Directive 1. Transcribe the passage of the court ruling below, from "Finally, the only" up to and including "claim is appropriate.".

Reading text.
Finally, the only other evidence of Osterkamp’s knowledge of Smith’s dealings is the evidence presented in the motion on Getty Financial’s liability. As the Court held as to that motion, such evidence indicates that nothing Osterkamp did or said could lead a reasonable person to believe that Osterkamp intended to be individually responsible, pursuant to the Purchase Agreement, for the entire purchase price necessary to close the purchase of the Hotel. Accordingly, Osterkamp may not be held individually liable on the Purchase Agreement and summary judgment on the breach of contract claim is appropriate.

2. Smith

Smith testifies that he never committed himself individually to the Purchase Agreement. Like Osterkamp, Smith did not sign it. Radomile, on the other hand, testifies that Smith said he was providing the equity in the transaction. While a reasonable jury might conclude on the basis of some of the statements attributed to Smith that he expected individually to put some equity into the deal, and that he was binding “USHP” to get a group willing to provide the equity, no reasonable jury could conclude that Smith was binding himself individually to deliver the entire purchase price pursuant to the Purchase Agreement. KHA presents no direct evidence of such a commitment. Accordingly, summary judgment also is granted in favor of Smith as to his personal commitment to perform the entire contract between Pacific and KHA.

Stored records
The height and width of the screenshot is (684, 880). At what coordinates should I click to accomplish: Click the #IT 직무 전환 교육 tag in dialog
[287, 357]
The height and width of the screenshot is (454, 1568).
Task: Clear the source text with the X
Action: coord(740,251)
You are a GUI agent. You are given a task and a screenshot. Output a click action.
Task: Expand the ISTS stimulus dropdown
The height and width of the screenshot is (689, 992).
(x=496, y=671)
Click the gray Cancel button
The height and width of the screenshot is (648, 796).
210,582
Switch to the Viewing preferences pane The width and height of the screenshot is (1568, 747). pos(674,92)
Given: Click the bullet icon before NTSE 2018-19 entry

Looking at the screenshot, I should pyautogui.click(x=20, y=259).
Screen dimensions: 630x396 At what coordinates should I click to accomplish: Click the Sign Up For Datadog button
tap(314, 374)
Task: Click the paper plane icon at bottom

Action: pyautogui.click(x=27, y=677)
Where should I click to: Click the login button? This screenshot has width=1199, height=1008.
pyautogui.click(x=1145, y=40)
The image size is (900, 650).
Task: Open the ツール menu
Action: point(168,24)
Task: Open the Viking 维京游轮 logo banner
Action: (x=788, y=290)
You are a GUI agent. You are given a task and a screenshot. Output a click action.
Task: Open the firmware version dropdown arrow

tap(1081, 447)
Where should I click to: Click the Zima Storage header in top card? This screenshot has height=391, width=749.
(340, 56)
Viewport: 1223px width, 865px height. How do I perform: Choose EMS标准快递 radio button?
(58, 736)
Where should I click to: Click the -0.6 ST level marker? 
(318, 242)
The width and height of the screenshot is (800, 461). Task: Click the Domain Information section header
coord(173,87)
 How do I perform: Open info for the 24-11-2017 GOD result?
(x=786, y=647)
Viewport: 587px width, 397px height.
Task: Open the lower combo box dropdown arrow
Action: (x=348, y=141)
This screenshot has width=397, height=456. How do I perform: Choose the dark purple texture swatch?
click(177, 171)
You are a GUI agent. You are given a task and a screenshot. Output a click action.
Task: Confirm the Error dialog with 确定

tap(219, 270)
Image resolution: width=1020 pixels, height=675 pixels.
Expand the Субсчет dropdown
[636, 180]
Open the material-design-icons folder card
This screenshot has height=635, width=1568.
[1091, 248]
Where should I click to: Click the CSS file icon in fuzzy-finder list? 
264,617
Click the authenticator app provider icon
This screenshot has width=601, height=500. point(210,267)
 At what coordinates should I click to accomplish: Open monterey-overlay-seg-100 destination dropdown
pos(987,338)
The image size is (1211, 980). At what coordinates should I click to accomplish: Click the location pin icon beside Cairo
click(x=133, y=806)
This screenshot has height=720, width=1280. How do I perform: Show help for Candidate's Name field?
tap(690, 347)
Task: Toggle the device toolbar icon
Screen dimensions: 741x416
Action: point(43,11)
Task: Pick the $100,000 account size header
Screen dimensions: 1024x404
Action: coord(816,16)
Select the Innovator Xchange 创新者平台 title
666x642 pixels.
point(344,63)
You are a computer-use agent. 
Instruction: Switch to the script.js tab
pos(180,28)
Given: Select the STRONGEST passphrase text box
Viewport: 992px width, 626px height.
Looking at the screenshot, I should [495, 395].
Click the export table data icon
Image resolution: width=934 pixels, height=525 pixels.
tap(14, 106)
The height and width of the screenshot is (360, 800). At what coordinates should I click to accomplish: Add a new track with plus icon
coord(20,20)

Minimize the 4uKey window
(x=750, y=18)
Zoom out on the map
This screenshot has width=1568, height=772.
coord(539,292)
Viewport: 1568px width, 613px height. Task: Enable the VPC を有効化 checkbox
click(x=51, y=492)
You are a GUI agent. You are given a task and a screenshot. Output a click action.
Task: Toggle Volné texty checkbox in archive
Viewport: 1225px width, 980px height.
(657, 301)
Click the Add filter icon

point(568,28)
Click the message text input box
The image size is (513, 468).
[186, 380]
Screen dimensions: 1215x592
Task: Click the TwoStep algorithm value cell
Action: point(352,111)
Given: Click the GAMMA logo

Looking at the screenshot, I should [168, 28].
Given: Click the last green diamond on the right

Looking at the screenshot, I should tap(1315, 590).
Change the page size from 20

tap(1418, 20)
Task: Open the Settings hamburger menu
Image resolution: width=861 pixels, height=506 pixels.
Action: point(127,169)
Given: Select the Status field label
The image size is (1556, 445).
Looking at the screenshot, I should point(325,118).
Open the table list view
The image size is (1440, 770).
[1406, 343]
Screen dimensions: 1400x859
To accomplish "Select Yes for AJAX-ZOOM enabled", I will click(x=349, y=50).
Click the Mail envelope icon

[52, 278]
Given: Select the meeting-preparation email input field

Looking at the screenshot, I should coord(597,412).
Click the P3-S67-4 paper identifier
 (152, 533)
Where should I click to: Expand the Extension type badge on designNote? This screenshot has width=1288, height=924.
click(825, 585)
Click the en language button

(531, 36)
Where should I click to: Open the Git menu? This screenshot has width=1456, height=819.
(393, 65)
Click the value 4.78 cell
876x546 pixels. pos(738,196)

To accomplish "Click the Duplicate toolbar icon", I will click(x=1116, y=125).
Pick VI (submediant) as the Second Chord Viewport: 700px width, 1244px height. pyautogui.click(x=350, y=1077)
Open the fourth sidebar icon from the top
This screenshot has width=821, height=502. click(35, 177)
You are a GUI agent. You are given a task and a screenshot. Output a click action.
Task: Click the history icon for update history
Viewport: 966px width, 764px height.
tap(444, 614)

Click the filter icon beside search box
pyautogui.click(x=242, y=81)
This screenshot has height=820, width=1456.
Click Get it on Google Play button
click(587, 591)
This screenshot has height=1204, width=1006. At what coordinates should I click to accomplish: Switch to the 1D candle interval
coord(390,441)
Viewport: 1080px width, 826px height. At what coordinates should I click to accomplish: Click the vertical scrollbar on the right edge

Directive 2. Pull out each line of the records above that contains the string "dimensions". Case matters when matching.

Written response 1.
Finally, the only other evidence of Osterkamp’s knowledge of Smith’s dealings is the evidence presented in the motion on Getty Financial’s liability. As the Court held as to that motion, such evidence indicates that nothing Osterkamp did or said could lead a reasonable person to believe that Osterkamp intended to be individually responsible, pursuant to the Purchase Agreement, for the entire purchase price necessary to close the purchase of the Hotel. Accordingly, Osterkamp may not be held individually liable on the Purchase Agreement and summary judgment on the breach of contract claim is appropriate.

Written response 2.
Screen dimensions: 630x396 At what coordinates should I click to accomplish: Click the Sign Up For Datadog button
Screen dimensions: 741x416
Screen dimensions: 1024x404
Screen dimensions: 1215x592
Screen dimensions: 1400x859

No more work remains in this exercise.